__DIRECTIONS__:
Could the data underneath be repeated exactly, in full?

__Collected data entries__:
▶

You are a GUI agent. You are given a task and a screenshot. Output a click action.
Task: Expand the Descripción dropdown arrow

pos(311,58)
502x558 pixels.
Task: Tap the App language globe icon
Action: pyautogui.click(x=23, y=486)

◀

__SOLUTION FOR THIS EXERCISE__:
You are a GUI agent. You are given a task and a screenshot. Output a click action.
Task: Expand the Descripción dropdown arrow

pos(311,58)
502x558 pixels.
Task: Tap the App language globe icon
Action: pyautogui.click(x=23, y=486)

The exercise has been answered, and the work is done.